Problem
Nothing but the lines from the one that contains "Focus the Q.tà Um 2 input field" to the end of the records should be printed, both ends included, exactly as given.

----

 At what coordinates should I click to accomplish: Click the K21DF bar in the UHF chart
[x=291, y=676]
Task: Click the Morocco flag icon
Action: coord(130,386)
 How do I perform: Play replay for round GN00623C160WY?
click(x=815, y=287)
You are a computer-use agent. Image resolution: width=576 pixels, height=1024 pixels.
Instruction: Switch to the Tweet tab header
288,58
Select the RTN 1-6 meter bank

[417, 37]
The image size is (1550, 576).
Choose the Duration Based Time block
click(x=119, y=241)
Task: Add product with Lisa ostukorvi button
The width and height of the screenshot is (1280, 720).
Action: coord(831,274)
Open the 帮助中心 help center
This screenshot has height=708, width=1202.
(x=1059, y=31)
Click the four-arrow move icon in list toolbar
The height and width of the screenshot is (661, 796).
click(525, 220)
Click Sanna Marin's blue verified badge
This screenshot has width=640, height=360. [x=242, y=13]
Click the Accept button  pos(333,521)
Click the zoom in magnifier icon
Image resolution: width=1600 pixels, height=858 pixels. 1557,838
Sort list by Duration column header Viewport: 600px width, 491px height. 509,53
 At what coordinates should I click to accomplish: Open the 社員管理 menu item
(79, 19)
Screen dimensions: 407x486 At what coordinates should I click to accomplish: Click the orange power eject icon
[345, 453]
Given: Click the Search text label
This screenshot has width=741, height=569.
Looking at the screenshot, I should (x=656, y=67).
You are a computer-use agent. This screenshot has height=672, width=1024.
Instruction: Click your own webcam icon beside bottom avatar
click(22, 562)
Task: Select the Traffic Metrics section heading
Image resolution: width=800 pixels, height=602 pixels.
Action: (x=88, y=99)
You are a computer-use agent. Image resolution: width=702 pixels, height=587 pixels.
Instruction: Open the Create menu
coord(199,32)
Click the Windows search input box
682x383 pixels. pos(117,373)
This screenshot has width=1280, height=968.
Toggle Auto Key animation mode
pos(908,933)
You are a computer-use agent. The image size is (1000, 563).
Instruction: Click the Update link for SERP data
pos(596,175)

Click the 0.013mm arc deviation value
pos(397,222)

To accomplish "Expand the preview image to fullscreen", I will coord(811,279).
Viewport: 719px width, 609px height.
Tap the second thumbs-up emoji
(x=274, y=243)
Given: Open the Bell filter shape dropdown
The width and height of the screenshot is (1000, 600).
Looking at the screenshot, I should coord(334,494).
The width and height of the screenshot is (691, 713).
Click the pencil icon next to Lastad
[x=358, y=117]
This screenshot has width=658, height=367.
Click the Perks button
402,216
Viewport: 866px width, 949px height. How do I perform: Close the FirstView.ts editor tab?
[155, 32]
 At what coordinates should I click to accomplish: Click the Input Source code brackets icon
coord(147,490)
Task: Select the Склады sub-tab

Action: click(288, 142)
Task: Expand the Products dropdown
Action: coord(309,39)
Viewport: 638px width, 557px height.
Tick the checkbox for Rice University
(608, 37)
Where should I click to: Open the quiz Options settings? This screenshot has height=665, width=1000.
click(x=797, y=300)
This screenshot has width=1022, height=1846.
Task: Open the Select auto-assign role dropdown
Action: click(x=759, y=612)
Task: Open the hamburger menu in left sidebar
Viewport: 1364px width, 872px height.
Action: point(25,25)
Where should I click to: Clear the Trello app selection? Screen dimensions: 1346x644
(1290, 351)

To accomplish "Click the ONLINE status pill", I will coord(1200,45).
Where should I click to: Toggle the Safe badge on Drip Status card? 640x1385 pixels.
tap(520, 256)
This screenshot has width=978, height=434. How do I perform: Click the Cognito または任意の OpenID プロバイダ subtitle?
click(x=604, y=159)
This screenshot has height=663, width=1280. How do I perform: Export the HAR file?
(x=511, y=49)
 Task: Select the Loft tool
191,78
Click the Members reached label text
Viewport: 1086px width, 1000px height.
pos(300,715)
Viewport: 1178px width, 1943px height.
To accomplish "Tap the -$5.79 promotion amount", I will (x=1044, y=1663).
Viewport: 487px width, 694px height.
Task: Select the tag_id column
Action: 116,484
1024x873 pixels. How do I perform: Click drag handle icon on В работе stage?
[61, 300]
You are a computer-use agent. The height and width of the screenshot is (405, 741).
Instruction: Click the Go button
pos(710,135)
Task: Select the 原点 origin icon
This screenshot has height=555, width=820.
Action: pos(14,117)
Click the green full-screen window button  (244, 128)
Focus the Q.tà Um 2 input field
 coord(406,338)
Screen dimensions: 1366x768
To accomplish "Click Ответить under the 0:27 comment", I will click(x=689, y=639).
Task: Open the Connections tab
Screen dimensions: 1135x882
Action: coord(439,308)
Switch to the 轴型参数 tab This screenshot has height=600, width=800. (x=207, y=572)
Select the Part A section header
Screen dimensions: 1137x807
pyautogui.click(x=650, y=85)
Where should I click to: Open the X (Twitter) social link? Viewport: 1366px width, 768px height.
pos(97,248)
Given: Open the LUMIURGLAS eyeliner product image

----

The answer
Focus the Q.tà Um 2 input field
 coord(406,338)
Screen dimensions: 1366x768
To accomplish "Click Ответить under the 0:27 comment", I will click(x=689, y=639).
Task: Open the Connections tab
Screen dimensions: 1135x882
Action: coord(439,308)
Switch to the 轴型参数 tab This screenshot has height=600, width=800. (x=207, y=572)
Select the Part A section header
Screen dimensions: 1137x807
pyautogui.click(x=650, y=85)
Where should I click to: Open the X (Twitter) social link? Viewport: 1366px width, 768px height.
pos(97,248)
Given: Open the LUMIURGLAS eyeliner product image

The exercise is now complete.